I am back after a long time! I am assuming the reader is well acquainted with Fibonacci numbers. Still here goes the definition:
The sequence of numbers beginning
0, 1, 1, 2, 3, 5, 8, 13...
where each successive number in the sequence is the sum of the two preceding numbers. More precisely the sequence can be defined through the recurrence relation:
F(n) = 0, if n = 0
= 1, if n = 1
= F(n-1)+F(n-2), if n > 1
Following C source code returns the n-th Fibonacci number:
int Fibonacci(int n) { if (n == 0 || n == 1) return n; else return Fibonacci(n - 1) + Fibonacci(n - 2); }
Now, here comes my primary objective of writing this post:
How to know whether a given number belongs to Fibonacci series or not?
OR
How to know that a given number is Fibonacci or not?
Algorithm 1. (Naive approach)
Input: n
Output: true or false
// Calculate Fibonacci numbers till we reach equal to or exceed n
// Return true if we found any of the calculated numbers equal to n
// and return false otherwise
This algorithm is inefficient.
Now, here we are at the point where crux of the whole story is.

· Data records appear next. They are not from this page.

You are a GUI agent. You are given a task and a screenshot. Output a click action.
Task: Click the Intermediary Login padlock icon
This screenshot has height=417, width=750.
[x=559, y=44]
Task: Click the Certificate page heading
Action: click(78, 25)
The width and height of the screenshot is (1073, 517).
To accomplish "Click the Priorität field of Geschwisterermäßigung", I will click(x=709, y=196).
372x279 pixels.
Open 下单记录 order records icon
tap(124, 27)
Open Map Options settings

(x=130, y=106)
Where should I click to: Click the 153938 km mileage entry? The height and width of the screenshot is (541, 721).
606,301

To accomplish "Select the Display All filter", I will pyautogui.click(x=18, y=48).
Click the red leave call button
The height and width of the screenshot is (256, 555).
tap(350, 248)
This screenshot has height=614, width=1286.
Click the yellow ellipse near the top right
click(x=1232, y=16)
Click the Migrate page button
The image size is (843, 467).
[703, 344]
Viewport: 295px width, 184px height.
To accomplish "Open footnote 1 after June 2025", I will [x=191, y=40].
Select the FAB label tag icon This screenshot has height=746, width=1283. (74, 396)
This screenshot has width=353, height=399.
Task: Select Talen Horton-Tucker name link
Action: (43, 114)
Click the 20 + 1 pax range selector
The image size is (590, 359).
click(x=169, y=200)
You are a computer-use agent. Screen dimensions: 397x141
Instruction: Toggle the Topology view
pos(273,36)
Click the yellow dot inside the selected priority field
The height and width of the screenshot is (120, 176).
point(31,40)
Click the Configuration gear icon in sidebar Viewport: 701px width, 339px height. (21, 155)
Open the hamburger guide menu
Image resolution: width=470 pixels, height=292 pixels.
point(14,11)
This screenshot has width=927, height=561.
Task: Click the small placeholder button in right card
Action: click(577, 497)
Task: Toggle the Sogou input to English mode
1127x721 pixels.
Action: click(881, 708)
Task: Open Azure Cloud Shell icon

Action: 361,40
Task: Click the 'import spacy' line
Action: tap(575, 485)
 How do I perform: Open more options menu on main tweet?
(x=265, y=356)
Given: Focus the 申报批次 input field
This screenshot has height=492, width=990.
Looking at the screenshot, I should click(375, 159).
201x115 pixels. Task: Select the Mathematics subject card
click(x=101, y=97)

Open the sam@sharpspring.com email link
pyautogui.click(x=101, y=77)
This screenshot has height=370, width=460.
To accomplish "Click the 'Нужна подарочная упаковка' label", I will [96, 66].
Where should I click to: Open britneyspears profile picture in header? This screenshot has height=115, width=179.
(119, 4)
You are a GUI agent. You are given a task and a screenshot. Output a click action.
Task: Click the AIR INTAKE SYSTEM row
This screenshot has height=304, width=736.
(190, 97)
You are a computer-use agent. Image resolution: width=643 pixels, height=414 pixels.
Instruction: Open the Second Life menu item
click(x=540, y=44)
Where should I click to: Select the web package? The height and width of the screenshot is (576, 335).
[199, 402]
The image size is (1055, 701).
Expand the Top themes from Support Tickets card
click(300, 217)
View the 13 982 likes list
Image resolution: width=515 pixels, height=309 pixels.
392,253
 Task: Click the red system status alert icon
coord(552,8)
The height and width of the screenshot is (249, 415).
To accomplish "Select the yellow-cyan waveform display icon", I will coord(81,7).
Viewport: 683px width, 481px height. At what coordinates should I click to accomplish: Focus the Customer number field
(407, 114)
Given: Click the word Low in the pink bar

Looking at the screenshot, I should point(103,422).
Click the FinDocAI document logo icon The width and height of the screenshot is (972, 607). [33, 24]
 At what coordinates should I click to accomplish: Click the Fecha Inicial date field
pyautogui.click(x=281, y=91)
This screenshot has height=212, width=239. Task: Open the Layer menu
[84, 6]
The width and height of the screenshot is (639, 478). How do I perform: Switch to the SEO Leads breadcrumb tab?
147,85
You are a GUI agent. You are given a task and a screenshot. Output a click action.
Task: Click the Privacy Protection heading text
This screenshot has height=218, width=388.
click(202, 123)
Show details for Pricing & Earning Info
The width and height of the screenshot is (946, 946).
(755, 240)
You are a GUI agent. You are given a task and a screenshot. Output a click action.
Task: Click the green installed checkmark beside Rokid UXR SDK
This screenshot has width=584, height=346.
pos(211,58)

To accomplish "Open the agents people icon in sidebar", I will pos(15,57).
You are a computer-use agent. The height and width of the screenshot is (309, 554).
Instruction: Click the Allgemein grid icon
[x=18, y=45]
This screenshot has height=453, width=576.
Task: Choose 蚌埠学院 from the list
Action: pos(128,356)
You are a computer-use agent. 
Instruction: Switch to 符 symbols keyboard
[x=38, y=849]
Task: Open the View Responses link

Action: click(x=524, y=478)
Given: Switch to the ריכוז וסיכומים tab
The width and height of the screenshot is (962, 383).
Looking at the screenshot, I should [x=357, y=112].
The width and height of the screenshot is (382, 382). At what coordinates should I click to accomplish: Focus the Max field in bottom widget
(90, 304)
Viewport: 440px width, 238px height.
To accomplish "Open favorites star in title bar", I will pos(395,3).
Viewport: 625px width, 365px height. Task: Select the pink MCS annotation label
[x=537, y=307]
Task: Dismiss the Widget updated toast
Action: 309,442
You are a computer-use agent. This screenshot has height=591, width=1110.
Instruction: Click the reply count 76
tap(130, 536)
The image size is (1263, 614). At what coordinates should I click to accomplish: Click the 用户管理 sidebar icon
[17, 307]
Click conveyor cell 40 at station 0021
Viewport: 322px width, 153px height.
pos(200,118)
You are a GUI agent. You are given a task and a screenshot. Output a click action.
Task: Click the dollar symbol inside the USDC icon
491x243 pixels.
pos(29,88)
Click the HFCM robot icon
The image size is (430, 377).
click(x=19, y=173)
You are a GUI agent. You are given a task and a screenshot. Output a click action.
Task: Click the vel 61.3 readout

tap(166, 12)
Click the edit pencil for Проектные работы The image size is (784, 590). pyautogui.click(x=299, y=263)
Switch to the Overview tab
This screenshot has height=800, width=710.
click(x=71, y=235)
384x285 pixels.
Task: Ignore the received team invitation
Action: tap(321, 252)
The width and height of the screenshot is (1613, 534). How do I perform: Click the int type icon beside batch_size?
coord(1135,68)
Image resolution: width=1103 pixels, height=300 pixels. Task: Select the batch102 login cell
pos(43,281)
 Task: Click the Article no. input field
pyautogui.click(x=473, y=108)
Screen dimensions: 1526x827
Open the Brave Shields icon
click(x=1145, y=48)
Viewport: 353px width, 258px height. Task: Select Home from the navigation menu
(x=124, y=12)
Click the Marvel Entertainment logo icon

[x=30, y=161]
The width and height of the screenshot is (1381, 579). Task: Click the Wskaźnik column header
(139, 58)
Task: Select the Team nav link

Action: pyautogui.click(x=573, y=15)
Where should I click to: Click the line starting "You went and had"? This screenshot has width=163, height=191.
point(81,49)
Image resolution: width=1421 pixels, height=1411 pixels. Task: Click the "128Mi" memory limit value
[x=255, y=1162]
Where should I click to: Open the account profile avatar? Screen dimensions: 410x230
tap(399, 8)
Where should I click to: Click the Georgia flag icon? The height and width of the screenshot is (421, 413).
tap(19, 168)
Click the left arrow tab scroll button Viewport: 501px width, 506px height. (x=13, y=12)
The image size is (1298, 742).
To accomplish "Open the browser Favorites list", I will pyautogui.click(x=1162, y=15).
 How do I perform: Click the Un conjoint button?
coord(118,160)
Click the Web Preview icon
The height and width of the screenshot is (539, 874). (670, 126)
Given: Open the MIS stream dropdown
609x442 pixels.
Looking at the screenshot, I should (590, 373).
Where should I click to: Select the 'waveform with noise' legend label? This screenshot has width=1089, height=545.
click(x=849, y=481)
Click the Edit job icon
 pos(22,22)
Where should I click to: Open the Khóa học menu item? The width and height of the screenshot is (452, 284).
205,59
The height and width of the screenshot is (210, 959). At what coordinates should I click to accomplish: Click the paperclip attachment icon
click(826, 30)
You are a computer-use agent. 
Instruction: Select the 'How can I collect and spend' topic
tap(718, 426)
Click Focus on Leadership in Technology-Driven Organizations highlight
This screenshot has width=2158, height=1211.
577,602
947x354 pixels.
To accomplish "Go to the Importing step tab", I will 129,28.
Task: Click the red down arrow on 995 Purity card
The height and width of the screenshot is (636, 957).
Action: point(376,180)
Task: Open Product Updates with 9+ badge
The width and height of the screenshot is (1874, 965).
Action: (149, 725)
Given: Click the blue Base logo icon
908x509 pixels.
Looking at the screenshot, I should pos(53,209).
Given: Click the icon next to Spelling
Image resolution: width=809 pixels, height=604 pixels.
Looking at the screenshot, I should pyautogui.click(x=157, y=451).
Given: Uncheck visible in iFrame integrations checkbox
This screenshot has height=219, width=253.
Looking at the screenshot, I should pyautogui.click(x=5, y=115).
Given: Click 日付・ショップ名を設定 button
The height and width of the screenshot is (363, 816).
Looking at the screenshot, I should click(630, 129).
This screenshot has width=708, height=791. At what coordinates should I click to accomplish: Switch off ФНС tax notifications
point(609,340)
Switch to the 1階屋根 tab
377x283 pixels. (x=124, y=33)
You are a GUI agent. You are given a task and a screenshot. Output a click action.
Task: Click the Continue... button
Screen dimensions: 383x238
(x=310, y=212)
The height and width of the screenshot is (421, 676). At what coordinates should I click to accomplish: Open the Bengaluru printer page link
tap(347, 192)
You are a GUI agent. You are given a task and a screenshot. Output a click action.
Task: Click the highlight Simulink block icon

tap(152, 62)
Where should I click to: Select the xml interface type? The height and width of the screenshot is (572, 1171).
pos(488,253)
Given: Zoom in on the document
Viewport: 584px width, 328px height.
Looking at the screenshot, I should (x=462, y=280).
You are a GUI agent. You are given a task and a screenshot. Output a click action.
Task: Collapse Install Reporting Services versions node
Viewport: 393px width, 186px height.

Theorem: A number n is Fibonacci if, and only if, (5*n*n + 4) OR (5*n*n - 4) is a perfect square.[Ira Gessel 1972]
Check out my next post for the proof of this theorem or google it!
Checking for perfect square is easy as follows:
1. take the square root of the number;
2a. Just check if fractional part is zero (suggested by Equinox) OR
2b. discard its fractional part;
3. take square of the integral part;
4. if this square is equal to given number then number is a perfect square or it is not.
NEXT POST: C code for above theorem and proof of the theorem.
Cheers!
Rajendra
4 comments:
errr.. what about ..just check if fractional part is equal to zero?
@ Equinox
Correct! I have updated accordingly. Thanks for the reply. Keep visiting.
Is there a proof of the theorem?
@GeeksforGeeks
Nice to see you here!
Ofcourse there is proof of the theorem. Search for it.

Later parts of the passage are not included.